La conscience du risque qui pèse sur le monde des affaires russes encourage la corruption. Une partie des entrepreneurs estime toujours, comme dans les années 90, qu'il est possible de faire un maximum de profits dans les délais les plus brefs. D'autre part, comme ces gens ne ressentent pas la protection de l'Etat, ils la recherchent auprès du fonctionnaire. Animé de cette psychologie, l'entrepreneur voit dans la corruption le chemin le plus court menant au profit.

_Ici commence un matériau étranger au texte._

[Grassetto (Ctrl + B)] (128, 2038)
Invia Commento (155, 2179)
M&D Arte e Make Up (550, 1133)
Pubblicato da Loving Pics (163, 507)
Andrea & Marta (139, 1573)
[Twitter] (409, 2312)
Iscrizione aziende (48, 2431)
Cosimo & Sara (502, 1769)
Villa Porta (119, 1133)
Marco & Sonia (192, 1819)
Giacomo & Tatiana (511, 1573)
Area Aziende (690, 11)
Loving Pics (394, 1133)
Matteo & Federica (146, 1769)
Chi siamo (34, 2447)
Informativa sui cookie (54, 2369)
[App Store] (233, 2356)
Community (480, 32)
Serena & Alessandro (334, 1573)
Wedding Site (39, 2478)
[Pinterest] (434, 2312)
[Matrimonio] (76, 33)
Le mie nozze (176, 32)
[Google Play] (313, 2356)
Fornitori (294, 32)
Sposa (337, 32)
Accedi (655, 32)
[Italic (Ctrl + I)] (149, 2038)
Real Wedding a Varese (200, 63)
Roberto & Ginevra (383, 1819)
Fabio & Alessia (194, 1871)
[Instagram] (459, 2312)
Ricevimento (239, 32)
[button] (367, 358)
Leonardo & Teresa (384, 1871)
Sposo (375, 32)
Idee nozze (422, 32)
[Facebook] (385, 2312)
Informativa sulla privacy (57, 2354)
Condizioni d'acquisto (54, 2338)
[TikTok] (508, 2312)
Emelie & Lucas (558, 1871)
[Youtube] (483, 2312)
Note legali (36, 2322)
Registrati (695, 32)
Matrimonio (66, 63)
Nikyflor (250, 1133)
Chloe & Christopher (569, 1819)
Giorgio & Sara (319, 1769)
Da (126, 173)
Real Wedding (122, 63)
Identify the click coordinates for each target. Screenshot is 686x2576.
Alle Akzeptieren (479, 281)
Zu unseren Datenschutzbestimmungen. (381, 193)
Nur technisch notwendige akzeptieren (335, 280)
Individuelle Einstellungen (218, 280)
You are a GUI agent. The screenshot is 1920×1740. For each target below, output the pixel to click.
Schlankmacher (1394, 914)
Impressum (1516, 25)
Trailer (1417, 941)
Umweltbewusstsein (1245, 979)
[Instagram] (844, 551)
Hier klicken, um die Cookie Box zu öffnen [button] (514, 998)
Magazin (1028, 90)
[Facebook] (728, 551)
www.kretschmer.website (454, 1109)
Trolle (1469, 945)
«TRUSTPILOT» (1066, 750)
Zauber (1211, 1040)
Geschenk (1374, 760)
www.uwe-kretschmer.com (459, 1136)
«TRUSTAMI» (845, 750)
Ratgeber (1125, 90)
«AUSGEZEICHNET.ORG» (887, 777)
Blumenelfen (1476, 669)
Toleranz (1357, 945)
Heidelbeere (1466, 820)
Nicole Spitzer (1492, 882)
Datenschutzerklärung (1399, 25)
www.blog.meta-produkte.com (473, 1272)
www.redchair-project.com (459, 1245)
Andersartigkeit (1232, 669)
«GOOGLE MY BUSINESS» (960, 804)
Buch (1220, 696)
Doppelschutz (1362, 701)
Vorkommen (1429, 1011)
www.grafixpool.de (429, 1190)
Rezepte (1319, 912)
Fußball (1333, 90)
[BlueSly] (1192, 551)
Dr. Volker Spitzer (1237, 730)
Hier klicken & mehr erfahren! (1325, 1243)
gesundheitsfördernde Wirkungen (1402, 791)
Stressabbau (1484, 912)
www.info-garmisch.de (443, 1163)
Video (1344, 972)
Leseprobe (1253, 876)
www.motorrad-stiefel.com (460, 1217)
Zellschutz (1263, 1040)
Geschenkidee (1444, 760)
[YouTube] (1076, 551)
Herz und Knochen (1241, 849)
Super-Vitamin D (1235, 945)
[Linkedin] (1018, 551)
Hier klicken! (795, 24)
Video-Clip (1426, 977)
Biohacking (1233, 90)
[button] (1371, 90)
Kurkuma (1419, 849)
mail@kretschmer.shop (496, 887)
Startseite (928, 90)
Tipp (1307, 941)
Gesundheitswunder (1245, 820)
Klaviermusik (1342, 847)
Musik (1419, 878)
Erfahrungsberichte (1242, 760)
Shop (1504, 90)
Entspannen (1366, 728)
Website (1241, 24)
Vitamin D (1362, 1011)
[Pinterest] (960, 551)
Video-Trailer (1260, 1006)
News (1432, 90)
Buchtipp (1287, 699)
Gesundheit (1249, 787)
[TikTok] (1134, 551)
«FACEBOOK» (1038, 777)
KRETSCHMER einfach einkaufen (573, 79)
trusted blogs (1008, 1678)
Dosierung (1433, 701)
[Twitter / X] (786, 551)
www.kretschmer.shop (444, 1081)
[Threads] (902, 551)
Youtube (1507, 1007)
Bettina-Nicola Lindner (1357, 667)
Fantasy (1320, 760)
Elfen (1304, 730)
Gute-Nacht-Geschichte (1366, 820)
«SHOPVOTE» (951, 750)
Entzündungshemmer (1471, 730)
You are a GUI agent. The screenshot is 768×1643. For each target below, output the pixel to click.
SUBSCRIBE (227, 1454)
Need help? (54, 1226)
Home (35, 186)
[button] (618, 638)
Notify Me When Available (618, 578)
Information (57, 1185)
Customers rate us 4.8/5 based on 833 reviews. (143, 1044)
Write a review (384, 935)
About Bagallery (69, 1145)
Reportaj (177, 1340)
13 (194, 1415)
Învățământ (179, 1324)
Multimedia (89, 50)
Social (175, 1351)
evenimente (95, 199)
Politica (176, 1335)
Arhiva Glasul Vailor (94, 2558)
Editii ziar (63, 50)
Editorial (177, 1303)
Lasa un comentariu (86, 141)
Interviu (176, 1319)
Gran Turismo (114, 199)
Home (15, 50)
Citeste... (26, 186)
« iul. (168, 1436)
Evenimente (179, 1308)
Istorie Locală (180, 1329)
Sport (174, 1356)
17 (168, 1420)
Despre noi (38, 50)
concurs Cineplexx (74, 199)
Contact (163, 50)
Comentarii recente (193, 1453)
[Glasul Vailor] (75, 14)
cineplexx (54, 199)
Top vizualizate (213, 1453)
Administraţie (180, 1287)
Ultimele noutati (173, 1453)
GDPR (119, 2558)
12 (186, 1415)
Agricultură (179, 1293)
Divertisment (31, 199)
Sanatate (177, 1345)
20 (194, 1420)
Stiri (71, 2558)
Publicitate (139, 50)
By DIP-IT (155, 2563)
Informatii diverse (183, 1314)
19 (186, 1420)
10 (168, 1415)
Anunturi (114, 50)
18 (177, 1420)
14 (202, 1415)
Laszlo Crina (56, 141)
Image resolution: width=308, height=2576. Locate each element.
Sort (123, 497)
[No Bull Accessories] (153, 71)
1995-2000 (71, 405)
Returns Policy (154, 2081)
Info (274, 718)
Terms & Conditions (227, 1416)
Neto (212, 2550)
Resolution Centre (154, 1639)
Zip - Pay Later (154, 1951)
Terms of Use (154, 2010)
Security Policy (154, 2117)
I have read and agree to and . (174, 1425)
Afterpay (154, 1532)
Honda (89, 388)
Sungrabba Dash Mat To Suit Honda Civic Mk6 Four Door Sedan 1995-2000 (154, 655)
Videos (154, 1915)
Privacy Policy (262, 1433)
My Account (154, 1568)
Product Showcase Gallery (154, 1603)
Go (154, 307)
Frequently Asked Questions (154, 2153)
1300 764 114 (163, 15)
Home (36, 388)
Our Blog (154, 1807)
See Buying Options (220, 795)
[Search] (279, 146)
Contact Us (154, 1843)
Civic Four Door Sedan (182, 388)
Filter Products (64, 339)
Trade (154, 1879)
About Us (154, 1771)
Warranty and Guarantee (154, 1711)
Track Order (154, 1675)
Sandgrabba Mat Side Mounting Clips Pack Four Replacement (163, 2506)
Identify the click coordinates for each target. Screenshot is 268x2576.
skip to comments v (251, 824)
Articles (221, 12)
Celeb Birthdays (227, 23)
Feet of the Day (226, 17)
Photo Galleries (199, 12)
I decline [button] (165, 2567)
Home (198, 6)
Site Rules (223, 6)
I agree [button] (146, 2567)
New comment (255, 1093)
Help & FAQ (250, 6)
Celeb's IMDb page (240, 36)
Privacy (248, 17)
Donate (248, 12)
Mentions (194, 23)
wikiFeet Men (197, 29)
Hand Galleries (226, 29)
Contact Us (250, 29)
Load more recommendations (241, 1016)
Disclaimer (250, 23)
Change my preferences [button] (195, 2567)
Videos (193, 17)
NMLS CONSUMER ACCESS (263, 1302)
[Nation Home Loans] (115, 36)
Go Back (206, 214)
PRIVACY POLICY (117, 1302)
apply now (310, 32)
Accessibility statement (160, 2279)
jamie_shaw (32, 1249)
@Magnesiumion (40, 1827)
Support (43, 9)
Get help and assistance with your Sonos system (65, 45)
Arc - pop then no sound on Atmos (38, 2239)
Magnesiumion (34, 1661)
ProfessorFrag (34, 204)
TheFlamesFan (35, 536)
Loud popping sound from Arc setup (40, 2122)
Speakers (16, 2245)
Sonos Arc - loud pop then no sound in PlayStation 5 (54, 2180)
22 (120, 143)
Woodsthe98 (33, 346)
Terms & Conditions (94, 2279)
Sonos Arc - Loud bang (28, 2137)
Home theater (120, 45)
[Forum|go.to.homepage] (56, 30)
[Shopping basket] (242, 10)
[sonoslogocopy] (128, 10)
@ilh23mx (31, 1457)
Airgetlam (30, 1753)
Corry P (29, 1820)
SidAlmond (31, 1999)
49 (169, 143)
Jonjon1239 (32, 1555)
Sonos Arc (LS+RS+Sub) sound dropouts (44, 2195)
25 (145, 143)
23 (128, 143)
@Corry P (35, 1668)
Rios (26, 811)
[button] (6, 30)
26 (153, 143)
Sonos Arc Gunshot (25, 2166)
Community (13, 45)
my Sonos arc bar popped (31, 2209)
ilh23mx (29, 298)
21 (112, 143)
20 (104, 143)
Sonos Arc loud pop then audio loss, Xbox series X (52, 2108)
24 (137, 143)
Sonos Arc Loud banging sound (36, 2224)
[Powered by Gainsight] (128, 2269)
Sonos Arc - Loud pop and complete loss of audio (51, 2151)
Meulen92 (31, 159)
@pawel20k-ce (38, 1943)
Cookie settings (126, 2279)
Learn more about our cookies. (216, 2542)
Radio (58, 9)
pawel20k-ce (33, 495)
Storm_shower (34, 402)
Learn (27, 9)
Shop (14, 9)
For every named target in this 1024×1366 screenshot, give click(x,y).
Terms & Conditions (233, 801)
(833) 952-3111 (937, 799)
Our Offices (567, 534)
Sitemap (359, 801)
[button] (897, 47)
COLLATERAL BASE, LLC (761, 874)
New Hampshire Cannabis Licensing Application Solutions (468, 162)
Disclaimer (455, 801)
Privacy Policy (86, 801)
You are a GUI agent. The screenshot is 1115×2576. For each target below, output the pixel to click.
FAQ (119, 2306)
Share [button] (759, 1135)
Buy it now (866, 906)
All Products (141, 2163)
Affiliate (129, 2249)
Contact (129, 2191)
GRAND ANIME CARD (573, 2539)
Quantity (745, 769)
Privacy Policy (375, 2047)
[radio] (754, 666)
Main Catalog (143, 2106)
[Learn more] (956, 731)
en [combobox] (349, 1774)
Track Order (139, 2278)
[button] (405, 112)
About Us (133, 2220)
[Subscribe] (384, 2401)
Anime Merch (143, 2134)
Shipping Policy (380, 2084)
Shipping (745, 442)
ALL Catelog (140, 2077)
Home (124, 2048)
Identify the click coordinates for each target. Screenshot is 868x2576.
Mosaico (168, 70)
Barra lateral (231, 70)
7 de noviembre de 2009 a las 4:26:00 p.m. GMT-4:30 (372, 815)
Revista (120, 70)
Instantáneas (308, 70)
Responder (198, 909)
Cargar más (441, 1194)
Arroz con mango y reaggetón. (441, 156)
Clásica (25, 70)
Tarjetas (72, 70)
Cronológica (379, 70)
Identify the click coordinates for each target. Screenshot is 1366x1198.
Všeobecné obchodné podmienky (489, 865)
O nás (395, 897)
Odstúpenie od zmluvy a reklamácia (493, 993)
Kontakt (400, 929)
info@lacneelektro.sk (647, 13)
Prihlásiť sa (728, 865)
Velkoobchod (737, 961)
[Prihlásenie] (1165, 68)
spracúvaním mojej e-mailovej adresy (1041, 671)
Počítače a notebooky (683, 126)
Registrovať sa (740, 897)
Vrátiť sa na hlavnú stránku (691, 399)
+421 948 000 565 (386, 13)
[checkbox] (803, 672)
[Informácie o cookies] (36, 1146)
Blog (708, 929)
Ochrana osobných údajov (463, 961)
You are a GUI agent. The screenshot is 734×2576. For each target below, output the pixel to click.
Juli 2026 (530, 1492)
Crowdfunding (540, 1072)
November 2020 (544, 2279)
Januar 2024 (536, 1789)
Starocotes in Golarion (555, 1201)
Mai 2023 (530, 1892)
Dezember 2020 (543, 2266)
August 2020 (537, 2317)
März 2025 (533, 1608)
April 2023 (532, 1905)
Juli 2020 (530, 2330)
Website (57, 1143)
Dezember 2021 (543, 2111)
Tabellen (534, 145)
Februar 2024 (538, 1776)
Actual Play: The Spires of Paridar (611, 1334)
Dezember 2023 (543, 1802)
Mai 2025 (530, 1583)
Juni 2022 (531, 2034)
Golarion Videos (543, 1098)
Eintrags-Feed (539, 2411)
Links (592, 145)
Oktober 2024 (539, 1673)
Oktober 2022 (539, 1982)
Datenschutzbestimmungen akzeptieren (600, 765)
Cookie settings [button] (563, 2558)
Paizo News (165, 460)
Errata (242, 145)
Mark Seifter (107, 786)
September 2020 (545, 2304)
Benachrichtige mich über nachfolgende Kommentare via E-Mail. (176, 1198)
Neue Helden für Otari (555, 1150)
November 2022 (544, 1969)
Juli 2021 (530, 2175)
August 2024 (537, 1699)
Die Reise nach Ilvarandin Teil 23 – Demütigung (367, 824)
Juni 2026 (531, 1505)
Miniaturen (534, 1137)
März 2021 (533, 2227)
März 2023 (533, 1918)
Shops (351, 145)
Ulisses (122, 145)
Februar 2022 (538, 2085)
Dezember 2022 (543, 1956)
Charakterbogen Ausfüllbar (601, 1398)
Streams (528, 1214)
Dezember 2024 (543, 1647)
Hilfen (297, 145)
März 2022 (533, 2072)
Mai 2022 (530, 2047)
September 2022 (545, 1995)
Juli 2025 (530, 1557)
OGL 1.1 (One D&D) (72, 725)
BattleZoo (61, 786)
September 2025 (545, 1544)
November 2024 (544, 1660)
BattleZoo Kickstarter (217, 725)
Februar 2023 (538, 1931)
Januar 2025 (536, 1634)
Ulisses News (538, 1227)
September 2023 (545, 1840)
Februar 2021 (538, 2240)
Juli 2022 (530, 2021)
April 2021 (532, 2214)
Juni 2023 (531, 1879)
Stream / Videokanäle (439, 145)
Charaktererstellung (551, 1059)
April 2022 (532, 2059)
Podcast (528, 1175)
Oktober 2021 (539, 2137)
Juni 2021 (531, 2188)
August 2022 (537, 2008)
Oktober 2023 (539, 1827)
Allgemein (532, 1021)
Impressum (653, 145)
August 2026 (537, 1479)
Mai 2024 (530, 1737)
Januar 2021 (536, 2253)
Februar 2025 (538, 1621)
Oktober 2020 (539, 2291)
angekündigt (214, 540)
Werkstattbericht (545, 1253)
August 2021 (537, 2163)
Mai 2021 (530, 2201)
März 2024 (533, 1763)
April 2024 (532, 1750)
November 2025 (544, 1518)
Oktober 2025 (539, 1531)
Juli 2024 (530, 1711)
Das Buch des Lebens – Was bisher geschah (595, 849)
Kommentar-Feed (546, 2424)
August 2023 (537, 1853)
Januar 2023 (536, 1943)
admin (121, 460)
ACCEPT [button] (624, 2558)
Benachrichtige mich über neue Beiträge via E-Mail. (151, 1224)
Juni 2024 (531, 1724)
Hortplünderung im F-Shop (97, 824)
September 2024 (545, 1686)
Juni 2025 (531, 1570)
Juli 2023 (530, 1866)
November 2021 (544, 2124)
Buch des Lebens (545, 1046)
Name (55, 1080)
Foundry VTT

Il existe aussi un véritable fossé entre les salaires modestes des chefs des entreprises publiques et les traitements somptueux des PDG des entreprises privées. Si bien que les premiers travaillent non pas conformément aux clauses de leurs contrats mais en vertu du principe tacite: tout ce que l'on ne t'a pas payé, tu peux te l'approprier sous forme de pots-de-vin.

On pourrait poursuivre l'énumération des raisons qui incitent les Russes à proposer discrètement une enveloppe à un fonctionnaire, à un policier et même parfois à un juge. Toutefois, cela n'a pas ôté aux autorités russes le désir de lancer contre la corruption une offensive systématique et de longue haleine. La pratique mondiale montre qu'il est impossible d'éliminer définitivement ce mal. Qui plus, de nombreux experts estiment même que cela n'est pas indispensable. La corruption "modérée", comme la douleur chez l'individu, est un signal utile annonçant qu'une maladie quelconque a frappé l'organisme de l'Etat, que des problèmes et des points névralgiques se sont fait jour dans la législation nationale.

C'est précisément par l'affinement des lois que la Commission anticorruption de la Douma a entamé son travail. Ses membres se sont rappelée qu'à l'époque la Russie avait adhéré à des documents fondamentaux tels que la Convention de l'ONU contre la corruption et la Convention européenne pénale sur la corruption mais qu'elle n'avait toujours pas mis la législation du pays en conformité avec ces textes internationaux. Une chose que la commission sus-mentionnée fait actuellement. Il s'agit des lois réglementant la transparence du pouvoir, les comptes rendus d'activité des fonctionnaires, l'obligation pour les représentants du pouvoir de faire état d'une activité professionnelle privée, etc.

La loi "Des enquêtes parlementaires" a été adoptée en première lecture. La loi "De la protection des témoins" sera examinée à la fin du mois de juillet et elle a toutes les chances de passer. La loi "De la confiscation des biens acquis par des moyens illicites", exclue on ne sait trop pourquoi du Codé pénal l'année dernière, sera très prochainement remise en vigueur.

La Commission anticorruption de la Douma reçoit des centaines de requêtes émanant de chefs d'entreprise et de simples gens dénonçant des cas de corruption, de fraude et d'autres machinations. Ce courrier est vérifié, le cas échéant des demandes sont adressées au parquet. De cette façon la Commission anticorruption de la chambre basse du parlement compense le contrôle insuffisant exercé par la société sur le pouvoir.